15. Hukuk Dairesi Esas No: 2015/3598 Karar No: 2015/6462 Karar Tarihi: 17.12.2015
Yargıtay 15. Hukuk Dairesi 2015/3598 Esas 2015/6462 Karar Sayılı İlamı
15. Hukuk Dairesi 2015/3598 E. , 2015/6462 K.
"İçtihat Metni"
Mahkemesi :Mersin 2. Asliye Ticaret Mahkemesi
Tarihi :18.09.2014
Numarası :2010/308-2014/307
Yukarıda tarih ve numarası yazılı hükmün duruşmalı olarak temyizen tetkiki davalı vekili tarafından istenmiş olmakla duruşma için tayin edilen günde davacı vekili gelmedi. Davalı vekili Avukat O..O..Ç..geldi. Temyiz dilekçesinin süresi içinde verildiği anlaşıldıktan ve hazır bulunan davalı avukatı dinlendikten sonra vaktin darlığından ötürü işin incelenerek karara bağlanması başka güne bırakılmıştı. Bu kere dosyadaki kağıtlar okunduktan sonra işin gereği konuşulup düşünüldü:
- K A R A R -
Dava, bakiye iş bedelinin tahsili istemiyle başlatılan icra takibine karşı açılan menfi tespit talebine ilişkin olup, mahkemece davanın kabulüne, %20 kötüniyet tazminatına hükmedilmesine ilişkin verilen karar, davalı tarafından temyiz edilmiştir.

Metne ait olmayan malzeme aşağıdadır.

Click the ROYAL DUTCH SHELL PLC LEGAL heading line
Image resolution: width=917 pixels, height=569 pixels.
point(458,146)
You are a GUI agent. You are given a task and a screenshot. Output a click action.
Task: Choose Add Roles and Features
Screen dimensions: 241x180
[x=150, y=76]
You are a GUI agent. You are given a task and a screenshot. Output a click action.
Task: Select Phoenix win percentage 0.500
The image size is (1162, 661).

1-Dosyadaki yazılara ve mahkemece uyulan bozma kararı gereğince hüküm verilmiş olmasına göre davalının aşağıdaki bendin kapsamı dışında kalan diğer temyiz itirazları yerinde görülmemiş, reddi gerekmiştir.

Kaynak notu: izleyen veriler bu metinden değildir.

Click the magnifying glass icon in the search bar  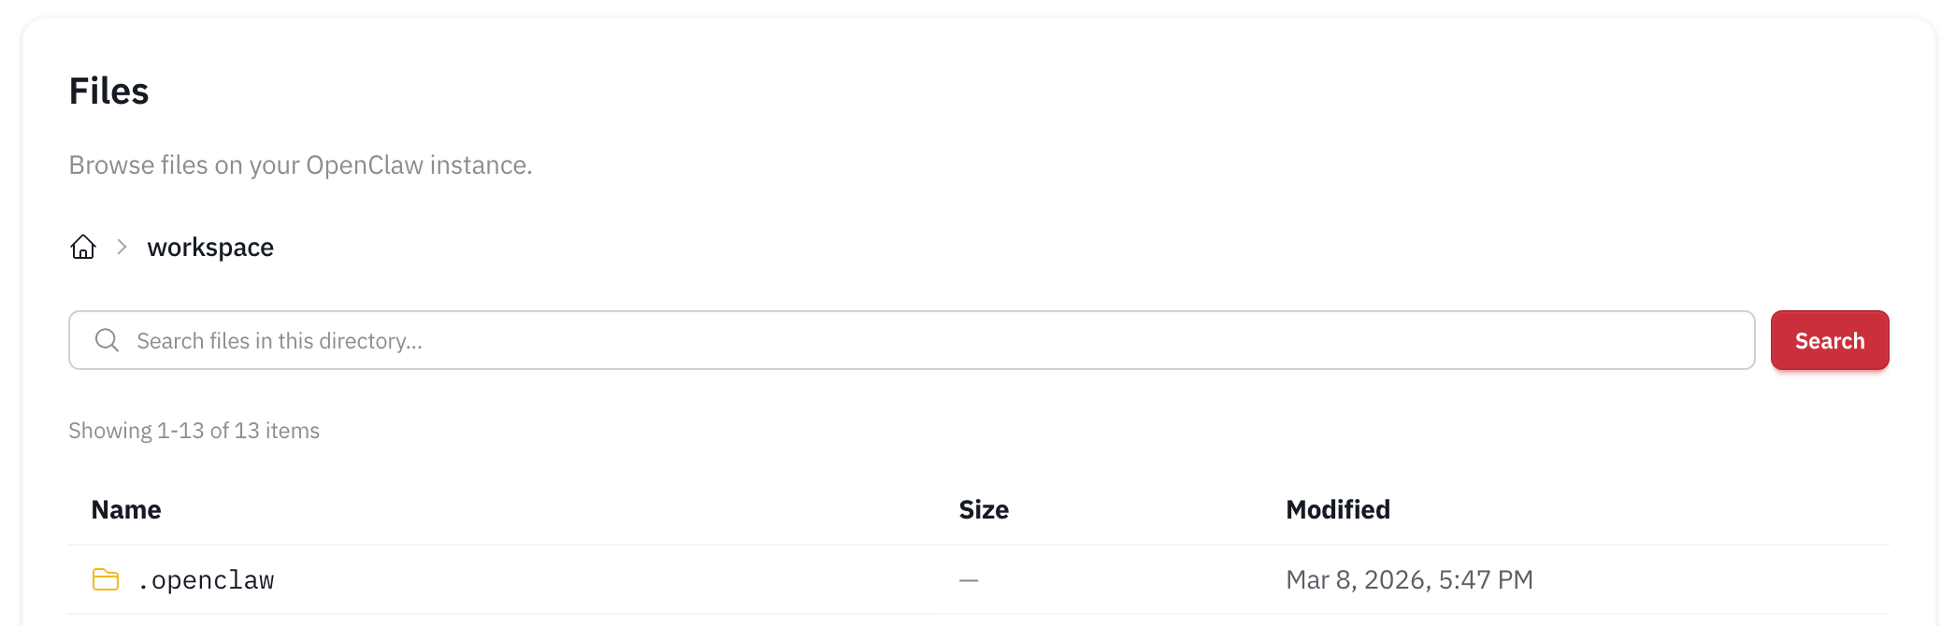(x=107, y=340)

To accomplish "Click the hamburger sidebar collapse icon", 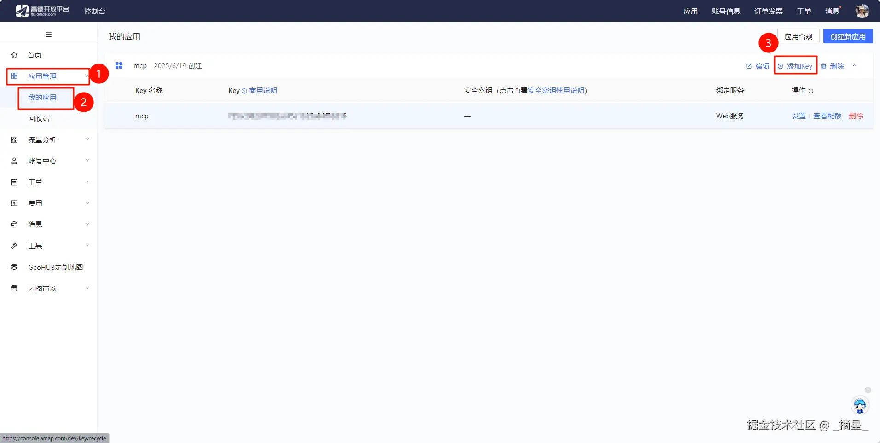I will tap(49, 35).
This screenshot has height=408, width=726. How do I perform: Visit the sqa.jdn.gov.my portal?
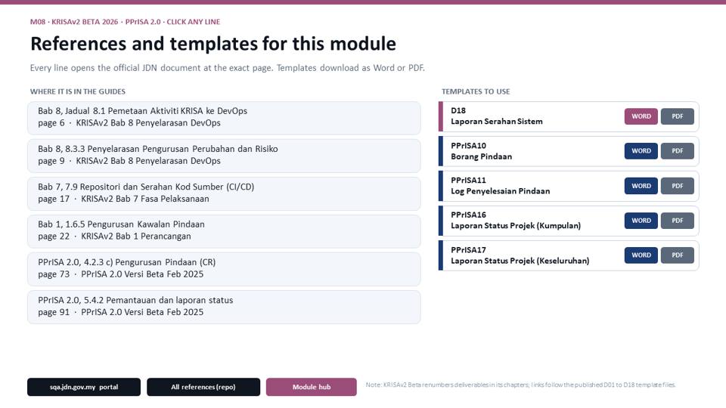[84, 387]
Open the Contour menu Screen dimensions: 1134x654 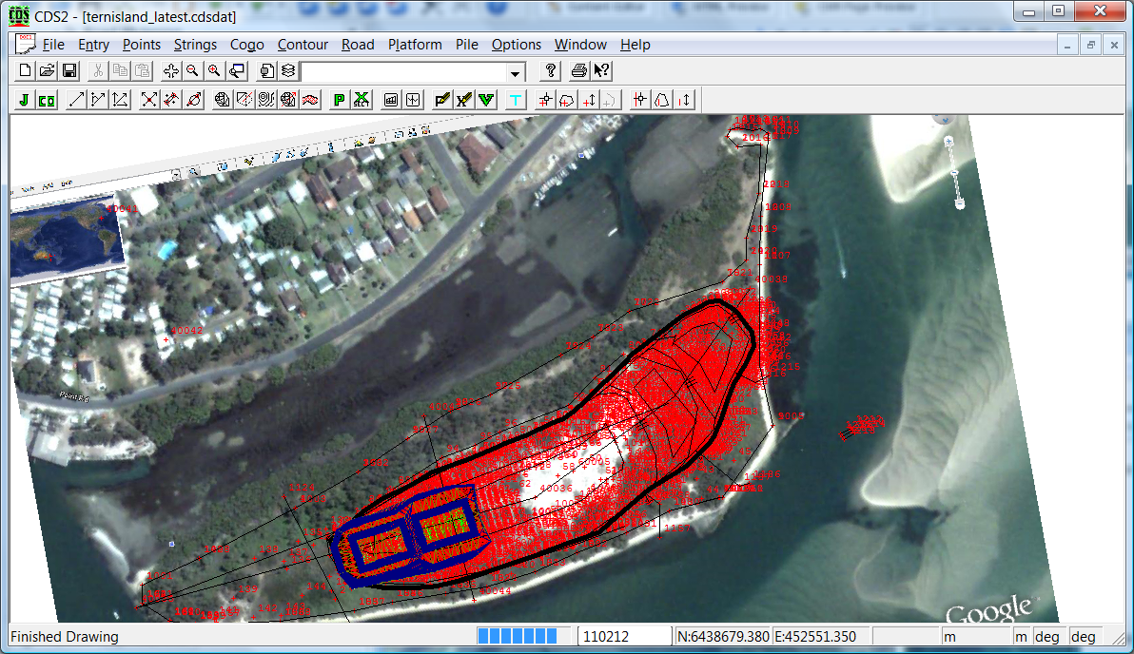click(x=303, y=45)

2-Davalının sair temyiz itirazlarının incelenmesine gelince; takip tarihinde yürürlükte olan İcra ve İflas Kanunu’nun 72/5. fıkrasında “... takibinin haksız ve kötüniyetli olduğu anlaşılırsa, talebi üzerine, borçlunun dava sebebi ile uğradığı zararının da alacaklıdan tahsiline karar verilir. Takdir edilecek zarar, haksızlığı anlaşılan takip konusu alacağın yüzde yirmisinden aşağı olamaz" hükmü yer almaktadır. Bu hüküm gereğince menfi tespit davasının kabulü halinde kötü niyet tazminatı ile sorumlu tutulabilmesi için takipte haksızlığın yanında kötüniyetli olması ve diğer tarafın da tazminat talebinde bulunması zorunludur. Eldeki davada davacı iş sahibi, davalının kötüniyet tazminatı ile sorumlu tutulması talebinde bulunmuş ise de alacaklının takipte kötüniyetli olduğu dosya kapsamına göre kanıtlanamamıştır. Bu halde mahkemece koşulları oluşmadığından kötüniyet tazminatına hükmedilmemesi gerekirken yanlış değerlendirme ile davalının kötüniyet tazminatı ile sorumlu tutulması usul ve yasaya aykırı olmuştur. Kararın bu nedenle bozulması gerekirse de yapılan bu yanlışlığın giderilmesi yeniden yargılama yapılmasını gerektirmediğinden, 6100 sayılı HMK"nın geçici 3. maddesi yollaması ile 1086 sayılı HUMK"nın 438/VII. maddesi uyarınca kararın düzeltilerek onanması uygun görülmüştür.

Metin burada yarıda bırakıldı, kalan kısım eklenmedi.